Target position entries
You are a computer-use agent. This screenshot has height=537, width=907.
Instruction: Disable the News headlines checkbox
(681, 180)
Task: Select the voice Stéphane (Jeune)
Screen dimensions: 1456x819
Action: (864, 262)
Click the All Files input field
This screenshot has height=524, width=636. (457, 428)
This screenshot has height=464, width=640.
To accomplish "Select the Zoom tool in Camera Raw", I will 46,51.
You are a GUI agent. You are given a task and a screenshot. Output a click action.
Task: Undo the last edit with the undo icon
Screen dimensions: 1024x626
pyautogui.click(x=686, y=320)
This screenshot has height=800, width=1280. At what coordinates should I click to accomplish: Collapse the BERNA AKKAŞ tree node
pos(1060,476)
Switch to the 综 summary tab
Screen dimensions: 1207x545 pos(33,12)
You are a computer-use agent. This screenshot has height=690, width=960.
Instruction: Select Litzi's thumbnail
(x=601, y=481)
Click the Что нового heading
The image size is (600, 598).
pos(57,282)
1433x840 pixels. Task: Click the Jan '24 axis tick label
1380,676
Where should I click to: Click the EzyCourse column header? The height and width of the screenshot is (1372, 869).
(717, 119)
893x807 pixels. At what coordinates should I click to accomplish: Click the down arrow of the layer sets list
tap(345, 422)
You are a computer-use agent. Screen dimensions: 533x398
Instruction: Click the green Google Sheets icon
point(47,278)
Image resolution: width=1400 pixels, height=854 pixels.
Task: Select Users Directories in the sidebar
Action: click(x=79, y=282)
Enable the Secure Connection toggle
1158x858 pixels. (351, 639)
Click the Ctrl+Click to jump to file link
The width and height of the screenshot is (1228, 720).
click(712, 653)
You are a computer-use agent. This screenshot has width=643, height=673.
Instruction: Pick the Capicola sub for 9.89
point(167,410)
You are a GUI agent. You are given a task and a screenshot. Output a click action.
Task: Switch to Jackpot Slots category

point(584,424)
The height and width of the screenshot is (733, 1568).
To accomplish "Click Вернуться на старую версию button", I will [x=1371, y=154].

## Stated task
Rewrite the entries starting at the line that contains "The height and width of the screenshot is (733, 1568)." and ending at the end of the entries, putting "link" in place of "button" and keeping everything else the same.

## Task answer
The height and width of the screenshot is (733, 1568).
To accomplish "Click Вернуться на старую версию link", I will [x=1371, y=154].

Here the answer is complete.